● REQUIRED ACTION A
Answer these questions using the summary of the Seventh Circuit asylum ruling:
(i) In what year did Zhen Li Iao arrive in the United States from China?
(ii) In which city does Li practice Falun Gong?
(iii) How many reasons did the immigration judge give for denying asylum?

● QUOTED PASSAGE
Segment Open

Hon. Richard A. Posner
Seventh Circuit

Membership in Falun Gong is a basis for fear of future persecution if deported to China, the Seventh Circuit held on March 9.

Zhen Li Iao arrived in the United States from China in 2000, and sought asylum, claiming past persecution and fear of future persecution if removed, based on her membership in Falun Gong, a primarily Chinese movement/religion outlawed there in 1999.

At the removal hearing, she testified through an interpreter that she had begun to practice Falun Gong in China and the Chinese government investigated her after it learned of her activity.

According to Li, village officials made repeated visits to the house in which she lived with her parents to tell her to abandon Falun Gong, but she eluded them by residing mainly in her aunt’s house. Police visited the parents’ home and delivered a summons commanding Li to come to the police station for an interview. She did not comply with the summons, and they repeatedly came back to the home, looking for her, and she fled the country.

Since arriving in the United States, Li has practiced Falun Gong in Chicago (where she lives) and has also participated in street demonstrations against the Chinese government’s persecution of the movement.

Li testified correctly as to the name of the founder of Falun Gong and does the physical exercises that are the primary manifestation of adherence to Falun Gong, but was vague about its doctrines and unfamiliar with its symbol. At the immigration hearing, she presented letters from her mother in China, and the Chinese man who had introduced her to Falun Gong there, corroborating her testimony.

The government acknowledged that China persecutes adherents to Falun Gong, and that an applicant for asylum need not have experienced past persecution (Li has not) in order to have a well-founded fear of future persecution.

Nevertheless, the immigration judge denied asylum for five reasons: that she was not persecuted in China; that her brother, who lives in the United States, and is a follower of Falun Gong, failed to submit an affidavit attesting that his sister is too; that Li failed to present persuasive evidence that she is a follower of the movement, because she was "quite vague concerning her beliefs"; that there were inconsistencies in her testimony about the visits of the police to her home; that she did not specifically use the word "hiding" when describing the police visits to her home.

The Bureau of Immigration Appeals affirmed, and Li petitioned for review. The Seventh Circuit granted the petition, and remanded the case, in a decision by Judge Richard A. Posner.

The court rejected the immigration judge’s reasons, concluding, "The immigration judge’s opinion cannot be regarded as reasoned; and there was no opinion by the Board of Immigration Appeals. So we have to vacate the decision and send the matter back to the immigration service. We do not decide that Li is entitled to asylum; that is a decision for the immigration authorities to make. But she is entitled to a rational analysis of the evidence by them."

Segment Closed

Records drawn from a dataset:
Segment Open

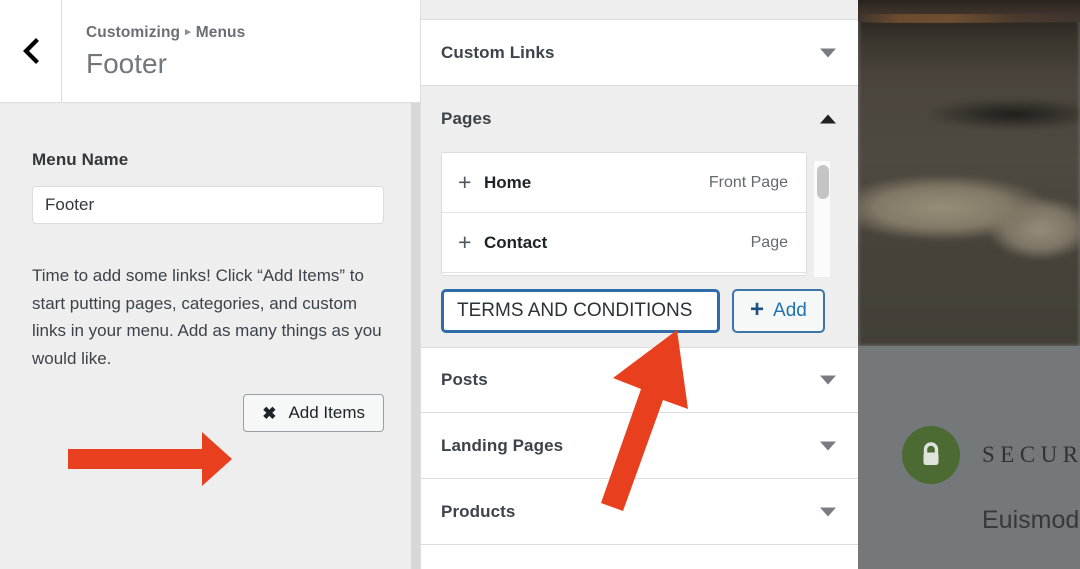  I want to click on menu-item-search-input, so click(580, 311).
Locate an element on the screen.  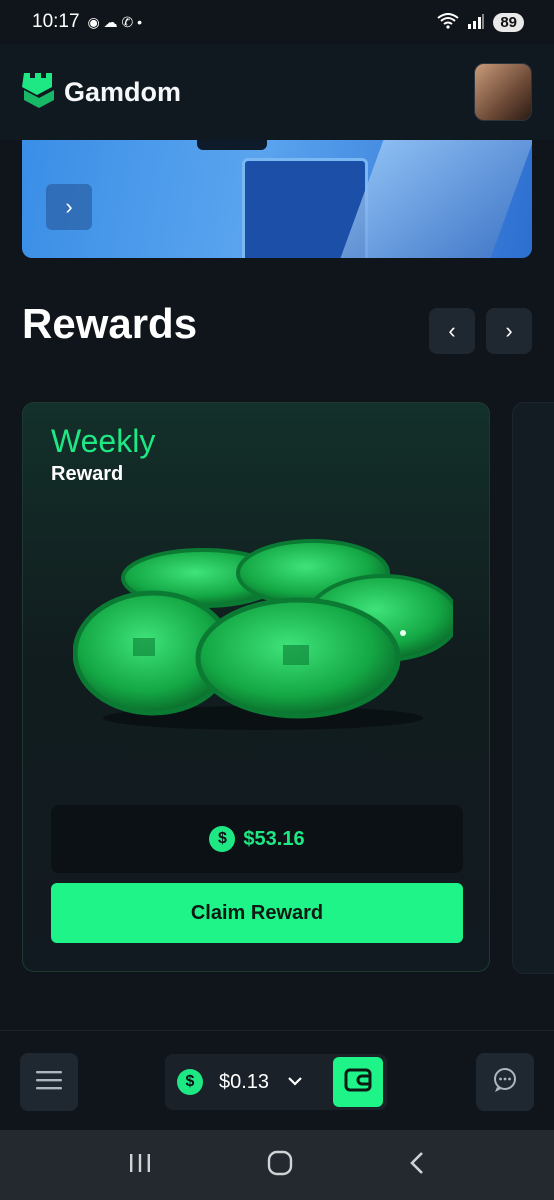
menu-button is located at coordinates (49, 1082).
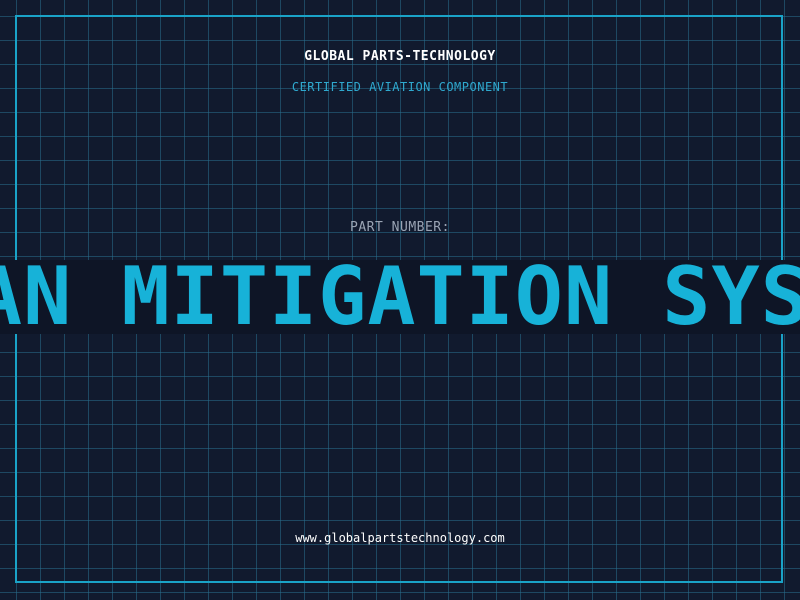 The image size is (800, 600). What do you see at coordinates (400, 228) in the screenshot?
I see `part-number-label: PART NUMBER:` at bounding box center [400, 228].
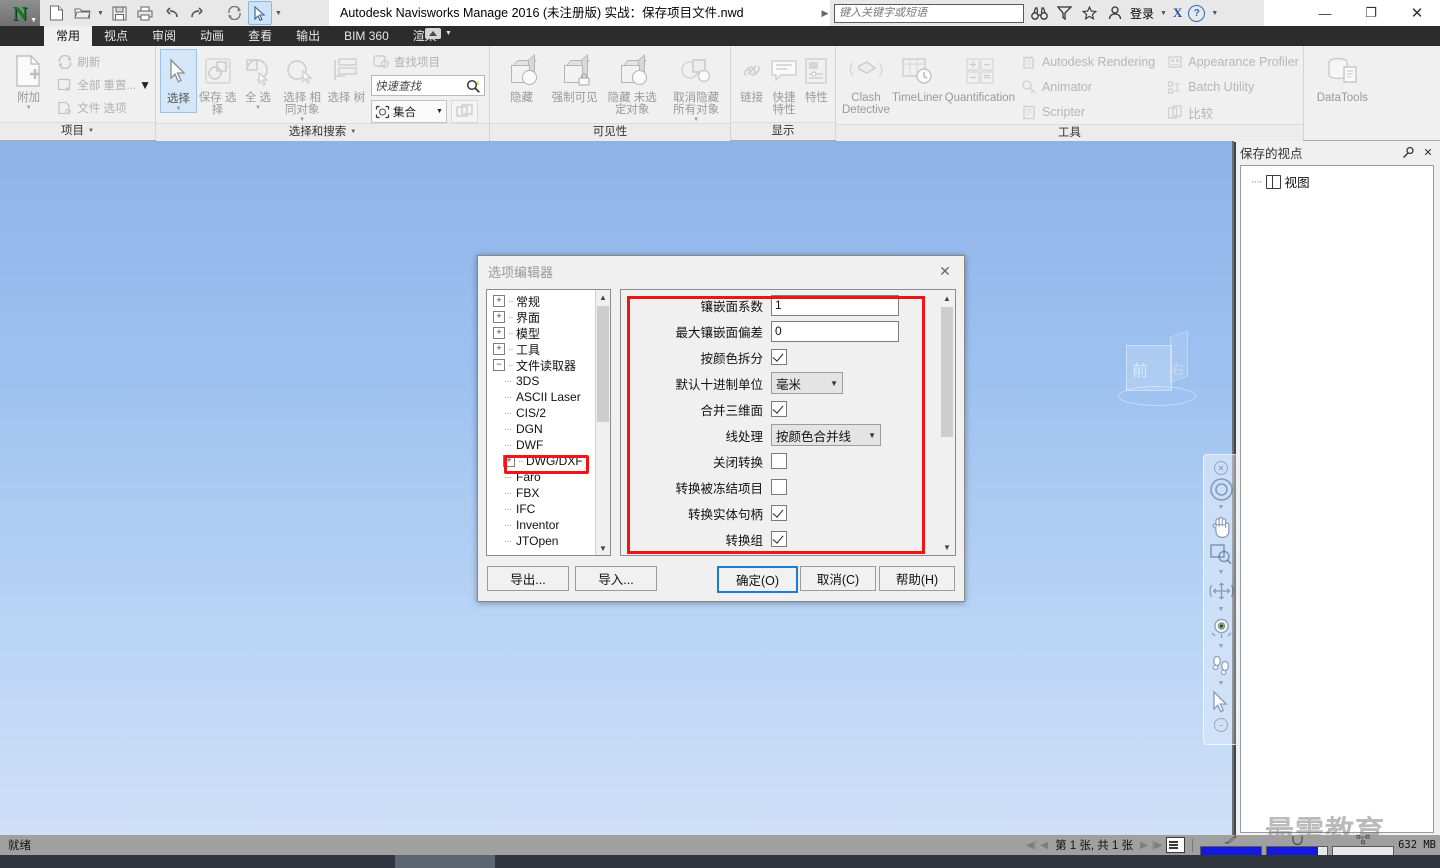  What do you see at coordinates (438, 34) in the screenshot?
I see `ribbon-minimize-control: ▼` at bounding box center [438, 34].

Segment Closed

● REQUIRED ACTION B
Reproduce the records from their first line through the line that contains "The image size", including both ends. Leave the pictures out.

● ANSWER BOX A
(i) 2000
(ii) Chicago
(iii) Five

● ANSWER BOX B
  I want to click on menu-item-search-input, so click(580, 311).
Locate an element on the screen.  
menu-button is located at coordinates (49, 1082).
 The image size is (800, 600). What do you see at coordinates (400, 228) in the screenshot?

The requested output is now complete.